How advertisements follow us everywhere on the internet and use our data

Internet advertisements have become so invasive that everyone now has the awareness of being followed online.
For example, just open Amazon, search for some products and then, even days later, see the advertising of that product.
Even more surprisingly, it may happen that after going to the shopping center, returning home, you can open any site and see an advertisement that reminds us of something of that center, perhaps not exactly targeted, but which still makes us feel like we had been followed.
These are personalized advertisements, which have become fundamental for all companies, but to which a limit has recently been set with the European law of the GDPR, which asks sites to warn about any personalized advertising present, with the option to disable it.
How do advertisements follow us everywhere and be personalized with such precision "> Guide to Cookies, who creates them, how to block or delete them
When you visit a website, it stores a cookie in your computer browser.
When you come back later, the cookie identifies itself and the site shows the products you were looking at previously.
In addition, if you subsequently visit a different site that hosts ads from the same advertising network, this also sees the cookie and displays the ads based on what you were watching previously, which is the so-called remarketing .
As for Google, what happens when you search for a product or website is that Google creates a user profile, even without knowing his name, by tracking his interests.
When you use your Google Account to access some other online service or application, the ads displayed will be based on this profile.

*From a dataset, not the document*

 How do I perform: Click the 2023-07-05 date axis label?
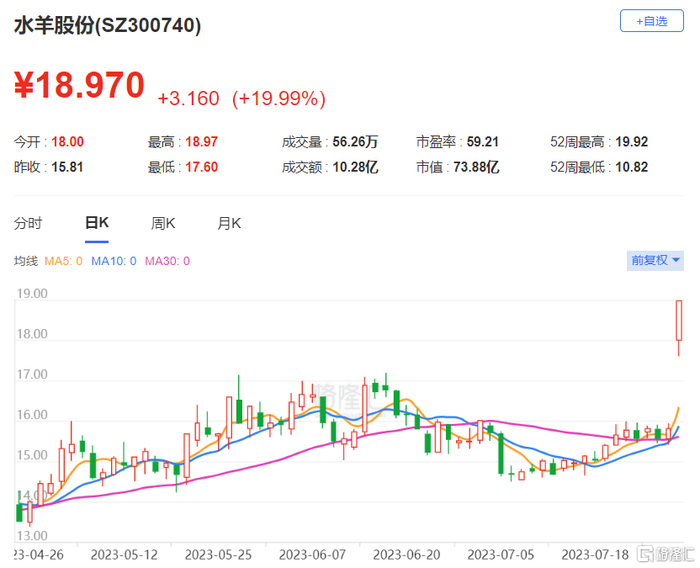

When you are connected to Facebook with the account stored on the browser and you visit a website that has installed the Facebook tracking pixel or even just the Like button, Facebook follows the user and when he returns to reading Facebook, the news will contain ads based on what you were watching previously.
One might think that by using the browser's incognito or private mode, which blocks the storage of ocokies, this fact of being followed by advertising can be stopped.
The advertising network, however, is the same one capable of recording other information such as the web browser used, the IP address, the operating system, the screen size, the time zone and other info which are called "fingerprints".
Later, when you visit a site with ads from the same network as the site visited in an incognito mode, the browser's fingerprint is recognized (albeit with varying degrees of precision) and the ads are again based on what you were looking at. before, even if it was in Incognito mode.
Even using different web browsers does not change the fact of being followed by advertising.
When accessing the same online account on more than one browser or devices, the account provider associates the different fingerprints with the account and the personalized advertisements can continue to follow us from one browser / device to another.
If you use different devices, computers or smartphones to access the various accounts, for example from one Facebook and the other only the Google account, but they connect to the same wifi networks and visit the same sites, these devices are associated and recognized as the same person.
This may suggest that there is a risk that members of the same family may see the same announcements, and indeed it is so.
If you have never actually visited a particular site, but other people have done so, you may see contextualized ads for that site because our profile is similar to other people.
If you then share an IP address with people who have visited a certain site that we have never seen, then if, as normal, everyone at home accesses the internet from the same router, then it is possible that personalized ads are displayed from that site.
It is even true that if we are in a place where there are people who keep the location active and one of them sees a certain site, it is possible to be included in a group which will be shown the same advertisements.
As far as the use of smartphones is concerned, even there it is followed in all respects.
There are app location services, such as Facebook and Google Maps, which follow our movements and perfectly know what we are going to look for.
There are normal apps, which do not have cookies, but use a unique device ID number and pass it on to the creator of the application.
If you open one app and then another, they may appear on this personalized ads from the previous app.
The device ID is associated with the various app accounts and advertising becomes targeted towards the ID.
Ads based on your apps will also appear when you use the same accounts on your computer.
On Apple, Android and Windows devices it is possible to disable or reset the device ID, this will not prevent ads from being displayed, but will greatly reduce the amount of personalization.
Voice assistants also store requests and then display personalized advertising on the sites visited.
A bad thing to note is that in some cases the voice assistant can activate itself, without being called back (because its voice recognition system can make mistakes in unpredictable ways).
After reading all of this, you may also have some fear of turning on your computer, even if personalized ads are not really a problem in the end.
You can certainly limit the personalization of the ads, for example by denying it to Google and Facebook, often deleting cookies and deactivating or resetting the advertising ID of the phone.
We have seen in another article how to block personalized advertising from Amazon, Google, Facebook and other sites and also how to prevent Facebook from following us and knowing what sites we are looking at, even using a browser extension.
Unfortunately, it is not possible to control all the monitoring, Facebook and Google can collect data about us even if we do not use their own account, but it can also become very limiting to give up certain services that, undoubtedly, work too well (Like Google Maps).
The invasive tracking and the collection of data in secret has pushed the European Union to implement the GDPR law and to oblige websites and online services to give warnings on the use of cookies and personalized advertising.